As P. gingivalis concentration increased, a distinct elevation in CTs was measured prior to the sharp decline in CTs observed for all tested preincubation durations. This suggests a more complicated platelet response repertoire as a reaction to the presence of P. gingivalis in whole blood. It may be that the P. gingivalis concentrations leading to prolonged CTs were sufficient to trigger platelet activation during preincubation, but insufficient to reach the threshold necessary to induce aggregation. As a result, some platelets may have been spent during preincubation, becoming unavailable for the functional platelet plug formation assay that followed. This may explain why observed platelet response to bacterial challenge appeared weaker than control CTs at certain bacterial concentrations.

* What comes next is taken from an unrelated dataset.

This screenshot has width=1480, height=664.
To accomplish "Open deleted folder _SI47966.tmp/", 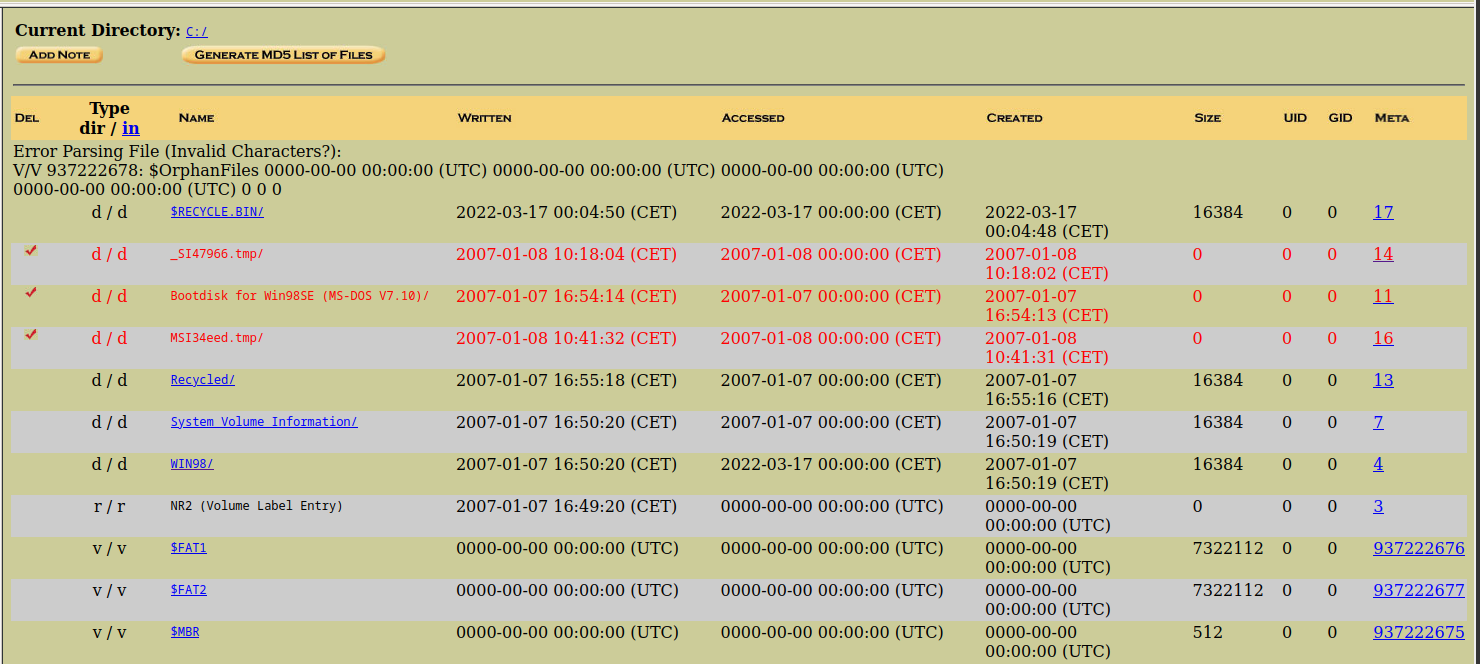I will [x=217, y=254].
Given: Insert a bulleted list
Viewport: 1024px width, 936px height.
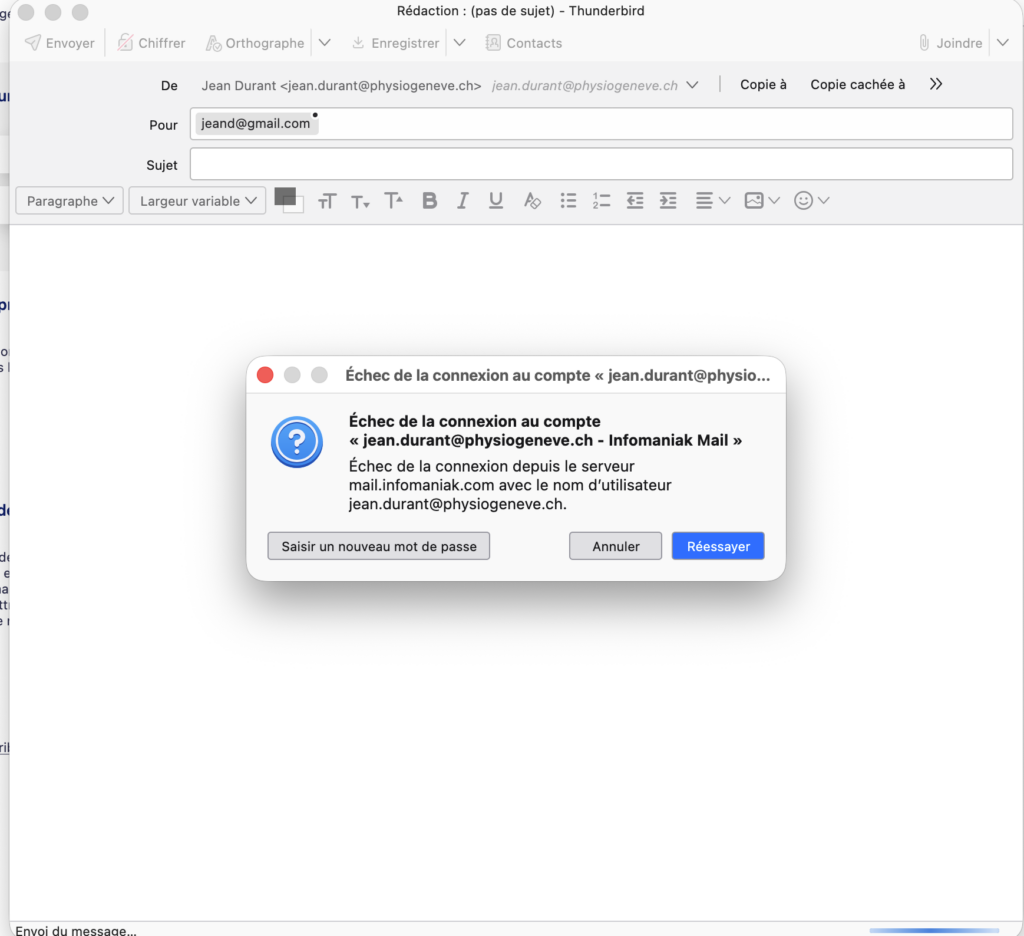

Different threshold levels of bacteria may be necessary to elicit platelet activation, compared to the levels needed for sustained platelet aggregation.

The goal of this study was to assess the effects of P. gingivalis on platelet function using a whole blood model with the PFA-100. Preincubation with P. gingivalis enhanced platelet plug formation under high shear conditions. Reduction in occlusion time of the cartridge aperture was dependent on both P. gingivalis concentration and preincubation time. The mechanism of action that P. gingivalis utilizes to modulate platelet function remains to be fully characterized. More detailed time course studies of P. gingivalis effects, while specifically tracking platelet activation marker expression and sustained aggregation events, could help to identify the pathways involved. Moreover, expression of virulence factors, including gingipains, plays a central role in P. gingivalis survival and the pathophysiology of periodontitis. PARs are a superfamily of transmembrane G protein-coupled receptors expressed on the surface of some cells including platelets (Kahn et al., 1999). Activation of PARs via gingipain mediated cleavage can trigger signaling pathways that elicit platelet activation and aggregation (Lourbakos et al., 2001). Future studies are necessary to assess the contributions from P. gingivalis produced virulence factors to platelet plug formation. Using specific gingipain knockout strains may provide further insights into mechanisms by which P. gingivalis impacts human platelet function in whole blood.

Acknowledgements

This project was supported in part by the Department of Basic Sciences, School of Medicine, Loma Linda University and Public Health Services Grants R-56-DE13664, DE019730, DE022508, DE022724 from NIDCR (to H.M.F). We would like to thank all the volunteers for taking time out of their busy schedule and donating blood to this study. We would like to thank Yuetan Dou for providing technical support on culturing methods for P. gingivalis. We also thank Karen Hay and Sheryl Aka, for assisting with and providing education on phlebotomy.

Footnotes

Disclosure of interest

The authors declare no conflict of interests.